Rebuildingsociety.com
- Company type: Limited
- Founded: United Kingdom (2011)
- Founder: Daniel Rajkumar
- Headquarters: Leeds, England, UK
- Key people: Matthew Doyle, Michael Lawther
- Products: Peer-to-peer lending
- Website: www.rebuildingsociety.com

= Rebuildingsociety.com =

Leeds-based peer-to-peer lending platform

Rebuildingsociety.com is a Leeds-based peer-to-peer lending platform, founded in 2012 by Daniel Rajkumar, to facilitate the online arranging of finance between lenders and small and medium-sized enterprises. The first loans were completed in February 2013.

==Operation==
The Rebuildingsociety.com website operates as a lending platform by allowing approved businesses to publish a loan application. Investors can subscribe to parts of the loan after assessing the business's information, committing an amount of their choice, with an interest rate of their choice.

The website was one of the early peer-to-peer lending platforms to have launched in the UK prior to the regulation of the industry. Research by the website in late 2013 found SME owners were still largely unaware of peer-to-business lending and rely on personal borrowing to support their businesses.

==Potential returns==
Returns can vary considerably due to multiple factors.

As of 12 January 2014, the average interest rate payable to lenders from 25 loans completed was 15.57% gross. Earnings are reduced by any defaults which are forecast to be up to 7% depending on the risk appetite of the lender.

==Regulation==

The Financial Conduct Authority undertook to regulate the peer-to-peer lending industry from April 2014.

As of 22 February 2017, Rebuilding Society transitioned from interim permission to full FCA authorisation, with the following permissions:
- Operating an electronic system in relation to lending;
- Client money.
As of 14 April 2026, rebuildingsociety.com obtained Section 21 Permissions to approve financial promotions for:

- Crypto assets

==Pensions and ISAs==

In 2014, the UK government announced it was considering setting up a separate type of tax-free individual savings account (ISA) for people who want to lend out money. The new ISA would be for people who lend money via peer-to-peer borrowing sites.

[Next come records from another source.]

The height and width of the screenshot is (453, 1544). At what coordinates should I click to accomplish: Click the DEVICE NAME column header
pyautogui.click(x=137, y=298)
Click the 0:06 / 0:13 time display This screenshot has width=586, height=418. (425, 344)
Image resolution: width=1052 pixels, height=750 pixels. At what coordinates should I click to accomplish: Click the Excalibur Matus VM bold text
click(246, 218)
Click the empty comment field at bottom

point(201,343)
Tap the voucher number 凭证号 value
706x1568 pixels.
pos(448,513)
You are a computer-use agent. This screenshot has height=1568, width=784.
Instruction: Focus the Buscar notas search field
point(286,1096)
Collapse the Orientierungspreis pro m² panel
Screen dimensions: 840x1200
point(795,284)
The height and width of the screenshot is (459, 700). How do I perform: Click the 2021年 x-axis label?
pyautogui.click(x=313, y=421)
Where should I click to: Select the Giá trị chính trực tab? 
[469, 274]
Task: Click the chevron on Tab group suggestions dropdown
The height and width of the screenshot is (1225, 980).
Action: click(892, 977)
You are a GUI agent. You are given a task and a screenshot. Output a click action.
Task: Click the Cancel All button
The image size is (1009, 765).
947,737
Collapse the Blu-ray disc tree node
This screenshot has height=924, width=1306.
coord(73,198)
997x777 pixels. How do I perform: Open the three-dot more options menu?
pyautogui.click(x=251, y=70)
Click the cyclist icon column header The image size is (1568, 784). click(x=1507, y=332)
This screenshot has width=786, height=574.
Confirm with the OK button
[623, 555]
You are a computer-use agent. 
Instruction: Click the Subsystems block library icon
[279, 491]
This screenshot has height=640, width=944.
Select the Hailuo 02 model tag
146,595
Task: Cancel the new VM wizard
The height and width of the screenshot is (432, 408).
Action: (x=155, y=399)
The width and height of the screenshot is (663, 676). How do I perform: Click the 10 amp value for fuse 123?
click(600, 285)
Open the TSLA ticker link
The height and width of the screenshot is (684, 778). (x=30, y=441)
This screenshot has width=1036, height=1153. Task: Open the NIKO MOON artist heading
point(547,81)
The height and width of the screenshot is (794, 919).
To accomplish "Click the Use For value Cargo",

Rebuildingsociety.com opened IFISA (innovative finance ISA) pre-registrations in March 2017.

In January 2015, Rebuildingsociety.com announced a new partnership with SIPPclub, which was intended to allow qualifying investors to invest through a specially designed self-invested personal pension (SIPP). The platform’s investors were to be able to invest via an EvolutionSIPP.

==Growth and maturity==
The company said in 2013 that one in four savers was ready to invest.

Non-bank lending grew at its fastest rate since 2008 in the year to October 2013, with over £10.5bn of credit arranged through peer-to-peer lending, invoice discounting, asset finance and leasing. Rebuildingsociety.com passed the £1m of lending mark in October 2013

As of 14 August 2014, total advances stood at around £3.5m, while in January 2015 it passed £5m of loans completed. In August 2016, total lending surpassed £10.4m,

==Council Partnerships==

In February 2018, the firm began a partnership with its Leeds City Council to provide funding to other Leeds based businesses.

== Awards and Commendations ==
Rebuildingsociety.com achieved the following awards:

- In November 2019, the website received a five-star rating in the first "Loan Based Crowdfunding" analysis by financial sector analyst Defaqto.
- CEO, Daniel Rajkumar is named in the Peer-to-Peer Finance News Power 50.

==Technology==

Their website offered a licensed version of its technology to other businesses looking to break into the peer-to-peer lending industry through White Label Crowdfunding. In August 2013, it announced its first three clients.